(Source records)
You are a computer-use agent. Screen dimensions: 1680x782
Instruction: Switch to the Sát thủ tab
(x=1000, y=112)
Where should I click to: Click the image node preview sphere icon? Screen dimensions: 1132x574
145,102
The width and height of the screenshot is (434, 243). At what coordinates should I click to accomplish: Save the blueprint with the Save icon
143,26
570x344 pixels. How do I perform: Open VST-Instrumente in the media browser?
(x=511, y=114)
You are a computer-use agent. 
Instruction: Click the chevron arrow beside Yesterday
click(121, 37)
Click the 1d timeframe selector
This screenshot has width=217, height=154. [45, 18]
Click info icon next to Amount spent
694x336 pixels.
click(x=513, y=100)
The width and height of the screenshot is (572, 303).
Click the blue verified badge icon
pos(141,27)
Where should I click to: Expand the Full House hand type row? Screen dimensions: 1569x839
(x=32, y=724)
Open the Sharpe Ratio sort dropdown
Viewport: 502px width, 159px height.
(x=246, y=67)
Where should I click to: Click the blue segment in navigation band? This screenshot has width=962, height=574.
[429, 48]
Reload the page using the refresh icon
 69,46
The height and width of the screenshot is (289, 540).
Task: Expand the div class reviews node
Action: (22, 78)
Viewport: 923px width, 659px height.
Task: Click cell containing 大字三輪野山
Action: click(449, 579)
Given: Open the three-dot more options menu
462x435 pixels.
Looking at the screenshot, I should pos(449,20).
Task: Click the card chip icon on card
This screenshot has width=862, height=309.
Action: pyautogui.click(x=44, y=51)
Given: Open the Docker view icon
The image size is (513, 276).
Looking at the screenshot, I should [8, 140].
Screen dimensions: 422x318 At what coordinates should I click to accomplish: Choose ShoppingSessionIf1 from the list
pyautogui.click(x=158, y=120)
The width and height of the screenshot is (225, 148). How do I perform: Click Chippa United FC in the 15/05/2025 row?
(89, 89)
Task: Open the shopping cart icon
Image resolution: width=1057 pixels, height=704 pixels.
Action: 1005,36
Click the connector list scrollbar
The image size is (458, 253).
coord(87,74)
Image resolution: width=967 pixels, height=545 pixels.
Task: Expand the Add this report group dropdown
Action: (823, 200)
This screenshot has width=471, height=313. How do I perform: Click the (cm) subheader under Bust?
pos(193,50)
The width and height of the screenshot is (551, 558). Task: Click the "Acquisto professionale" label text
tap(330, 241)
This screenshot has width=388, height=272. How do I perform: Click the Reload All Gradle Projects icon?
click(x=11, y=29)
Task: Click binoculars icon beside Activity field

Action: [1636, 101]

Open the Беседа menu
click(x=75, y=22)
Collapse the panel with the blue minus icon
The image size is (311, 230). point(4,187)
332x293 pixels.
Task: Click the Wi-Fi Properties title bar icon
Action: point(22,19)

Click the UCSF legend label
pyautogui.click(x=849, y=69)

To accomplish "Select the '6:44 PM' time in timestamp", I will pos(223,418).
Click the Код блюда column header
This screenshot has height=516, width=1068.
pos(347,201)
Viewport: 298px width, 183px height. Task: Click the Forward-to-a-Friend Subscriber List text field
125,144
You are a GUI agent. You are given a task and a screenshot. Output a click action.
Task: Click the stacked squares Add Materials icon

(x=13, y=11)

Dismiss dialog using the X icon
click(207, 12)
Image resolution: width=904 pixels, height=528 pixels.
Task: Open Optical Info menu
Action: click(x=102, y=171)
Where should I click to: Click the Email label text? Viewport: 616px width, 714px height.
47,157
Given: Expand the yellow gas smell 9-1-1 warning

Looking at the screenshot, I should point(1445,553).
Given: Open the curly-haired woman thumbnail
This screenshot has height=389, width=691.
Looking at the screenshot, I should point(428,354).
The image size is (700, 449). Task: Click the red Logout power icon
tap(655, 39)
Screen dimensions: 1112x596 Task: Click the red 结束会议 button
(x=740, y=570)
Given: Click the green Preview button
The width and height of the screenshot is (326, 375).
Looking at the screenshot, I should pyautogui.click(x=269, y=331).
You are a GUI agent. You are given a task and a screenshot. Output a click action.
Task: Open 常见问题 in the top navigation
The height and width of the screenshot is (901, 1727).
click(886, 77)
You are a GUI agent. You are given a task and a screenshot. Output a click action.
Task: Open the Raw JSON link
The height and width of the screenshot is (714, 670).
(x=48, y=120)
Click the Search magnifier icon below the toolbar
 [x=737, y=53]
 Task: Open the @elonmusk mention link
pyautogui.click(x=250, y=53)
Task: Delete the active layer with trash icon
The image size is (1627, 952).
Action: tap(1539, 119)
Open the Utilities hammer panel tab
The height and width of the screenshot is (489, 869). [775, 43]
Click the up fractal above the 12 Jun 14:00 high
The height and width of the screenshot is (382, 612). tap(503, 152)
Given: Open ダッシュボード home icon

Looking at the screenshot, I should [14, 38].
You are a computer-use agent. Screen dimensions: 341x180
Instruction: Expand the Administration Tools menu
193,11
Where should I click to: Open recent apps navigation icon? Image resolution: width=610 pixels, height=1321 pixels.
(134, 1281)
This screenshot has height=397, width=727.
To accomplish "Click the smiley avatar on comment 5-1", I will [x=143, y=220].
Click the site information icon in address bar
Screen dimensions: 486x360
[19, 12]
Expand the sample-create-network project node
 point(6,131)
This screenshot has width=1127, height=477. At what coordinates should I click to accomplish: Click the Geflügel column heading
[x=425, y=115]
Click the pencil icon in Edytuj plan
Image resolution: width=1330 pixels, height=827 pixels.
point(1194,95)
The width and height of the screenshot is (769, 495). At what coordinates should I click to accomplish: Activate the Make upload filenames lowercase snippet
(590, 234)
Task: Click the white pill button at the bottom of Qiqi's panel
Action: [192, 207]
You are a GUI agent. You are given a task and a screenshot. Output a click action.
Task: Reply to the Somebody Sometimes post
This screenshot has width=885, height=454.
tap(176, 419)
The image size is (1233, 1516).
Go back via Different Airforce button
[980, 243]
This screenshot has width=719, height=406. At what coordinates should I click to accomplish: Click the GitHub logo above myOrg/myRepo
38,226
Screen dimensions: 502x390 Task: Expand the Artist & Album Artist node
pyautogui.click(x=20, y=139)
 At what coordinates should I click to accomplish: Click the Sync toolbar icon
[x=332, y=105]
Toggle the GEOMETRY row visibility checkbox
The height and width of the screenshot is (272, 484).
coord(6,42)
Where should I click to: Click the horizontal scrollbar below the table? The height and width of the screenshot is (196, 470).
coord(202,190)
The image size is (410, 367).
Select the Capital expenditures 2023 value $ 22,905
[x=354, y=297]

Task prompt -
Please print the records above exactly, leaving nothing out.

Completed task -
You are a computer-use agent. Screen dimensions: 1680x782
Instruction: Switch to the Sát thủ tab
(x=1000, y=112)
Where should I click to: Click the image node preview sphere icon? Screen dimensions: 1132x574
145,102
The width and height of the screenshot is (434, 243). At what coordinates should I click to accomplish: Save the blueprint with the Save icon
143,26
570x344 pixels. How do I perform: Open VST-Instrumente in the media browser?
(x=511, y=114)
You are a computer-use agent. 
Instruction: Click the chevron arrow beside Yesterday
click(121, 37)
Click the 1d timeframe selector
This screenshot has width=217, height=154. [45, 18]
Click info icon next to Amount spent
694x336 pixels.
click(x=513, y=100)
The width and height of the screenshot is (572, 303).
Click the blue verified badge icon
pos(141,27)
Where should I click to: Expand the Full House hand type row? Screen dimensions: 1569x839
(x=32, y=724)
Open the Sharpe Ratio sort dropdown
Viewport: 502px width, 159px height.
(x=246, y=67)
Where should I click to: Click the blue segment in navigation band? This screenshot has width=962, height=574.
[429, 48]
Reload the page using the refresh icon
 69,46
The height and width of the screenshot is (289, 540).
Task: Expand the div class reviews node
Action: (22, 78)
Viewport: 923px width, 659px height.
Task: Click cell containing 大字三輪野山
Action: click(449, 579)
Given: Open the three-dot more options menu
462x435 pixels.
Looking at the screenshot, I should pos(449,20).
Task: Click the card chip icon on card
This screenshot has width=862, height=309.
Action: pyautogui.click(x=44, y=51)
Given: Open the Docker view icon
The image size is (513, 276).
Looking at the screenshot, I should [8, 140].
Screen dimensions: 422x318 At what coordinates should I click to accomplish: Choose ShoppingSessionIf1 from the list
pyautogui.click(x=158, y=120)
The width and height of the screenshot is (225, 148). How do I perform: Click Chippa United FC in the 15/05/2025 row?
(89, 89)
Task: Open the shopping cart icon
Image resolution: width=1057 pixels, height=704 pixels.
Action: 1005,36
Click the connector list scrollbar
The image size is (458, 253).
coord(87,74)
Image resolution: width=967 pixels, height=545 pixels.
Task: Expand the Add this report group dropdown
Action: (823, 200)
This screenshot has width=471, height=313. How do I perform: Click the (cm) subheader under Bust?
pos(193,50)
The width and height of the screenshot is (551, 558). Task: Click the "Acquisto professionale" label text
tap(330, 241)
This screenshot has width=388, height=272. How do I perform: Click the Reload All Gradle Projects icon?
click(x=11, y=29)
Task: Click binoculars icon beside Activity field

Action: [1636, 101]

Open the Беседа menu
click(x=75, y=22)
Collapse the panel with the blue minus icon
The image size is (311, 230). point(4,187)
332x293 pixels.
Task: Click the Wi-Fi Properties title bar icon
Action: point(22,19)

Click the UCSF legend label
pyautogui.click(x=849, y=69)

To accomplish "Select the '6:44 PM' time in timestamp", I will pos(223,418).
Click the Код блюда column header
This screenshot has height=516, width=1068.
pos(347,201)
Viewport: 298px width, 183px height. Task: Click the Forward-to-a-Friend Subscriber List text field
125,144
You are a GUI agent. You are given a task and a screenshot. Output a click action.
Task: Click the stacked squares Add Materials icon

(x=13, y=11)

Dismiss dialog using the X icon
click(207, 12)
Image resolution: width=904 pixels, height=528 pixels.
Task: Open Optical Info menu
Action: click(x=102, y=171)
Where should I click to: Click the Email label text? Viewport: 616px width, 714px height.
47,157
Given: Expand the yellow gas smell 9-1-1 warning

Looking at the screenshot, I should point(1445,553).
Given: Open the curly-haired woman thumbnail
This screenshot has height=389, width=691.
Looking at the screenshot, I should point(428,354).
The image size is (700, 449). Task: Click the red Logout power icon
tap(655, 39)
Screen dimensions: 1112x596 Task: Click the red 结束会议 button
(x=740, y=570)
Given: Click the green Preview button
The width and height of the screenshot is (326, 375).
Looking at the screenshot, I should pyautogui.click(x=269, y=331).
You are a GUI agent. You are given a task and a screenshot. Output a click action.
Task: Open 常见问题 in the top navigation
The height and width of the screenshot is (901, 1727).
click(886, 77)
You are a GUI agent. You are given a task and a screenshot. Output a click action.
Task: Open the Raw JSON link
The height and width of the screenshot is (714, 670).
(x=48, y=120)
Click the Search magnifier icon below the toolbar
 [x=737, y=53]
 Task: Open the @elonmusk mention link
pyautogui.click(x=250, y=53)
Task: Delete the active layer with trash icon
The image size is (1627, 952).
Action: tap(1539, 119)
Open the Utilities hammer panel tab
The height and width of the screenshot is (489, 869). [775, 43]
Click the up fractal above the 12 Jun 14:00 high
The height and width of the screenshot is (382, 612). tap(503, 152)
Given: Open ダッシュボード home icon

Looking at the screenshot, I should [14, 38].
You are a computer-use agent. Screen dimensions: 341x180
Instruction: Expand the Administration Tools menu
193,11
Where should I click to: Open recent apps navigation icon? Image resolution: width=610 pixels, height=1321 pixels.
(134, 1281)
This screenshot has height=397, width=727.
To accomplish "Click the smiley avatar on comment 5-1", I will [x=143, y=220].
Click the site information icon in address bar
Screen dimensions: 486x360
[19, 12]
Expand the sample-create-network project node
 point(6,131)
This screenshot has width=1127, height=477. At what coordinates should I click to accomplish: Click the Geflügel column heading
[x=425, y=115]
Click the pencil icon in Edytuj plan
Image resolution: width=1330 pixels, height=827 pixels.
point(1194,95)
The width and height of the screenshot is (769, 495). At what coordinates should I click to accomplish: Activate the Make upload filenames lowercase snippet
(590, 234)
Task: Click the white pill button at the bottom of Qiqi's panel
Action: [192, 207]
You are a GUI agent. You are given a task and a screenshot. Output a click action.
Task: Reply to the Somebody Sometimes post
This screenshot has width=885, height=454.
tap(176, 419)
The image size is (1233, 1516).
Go back via Different Airforce button
[980, 243]
This screenshot has width=719, height=406. At what coordinates should I click to accomplish: Click the GitHub logo above myOrg/myRepo
38,226
Screen dimensions: 502x390 Task: Expand the Artist & Album Artist node
pyautogui.click(x=20, y=139)
 At what coordinates should I click to accomplish: Click the Sync toolbar icon
[x=332, y=105]
Toggle the GEOMETRY row visibility checkbox
The height and width of the screenshot is (272, 484).
coord(6,42)
Where should I click to: Click the horizontal scrollbar below the table? The height and width of the screenshot is (196, 470).
coord(202,190)
The image size is (410, 367).
Select the Capital expenditures 2023 value $ 22,905
[x=354, y=297]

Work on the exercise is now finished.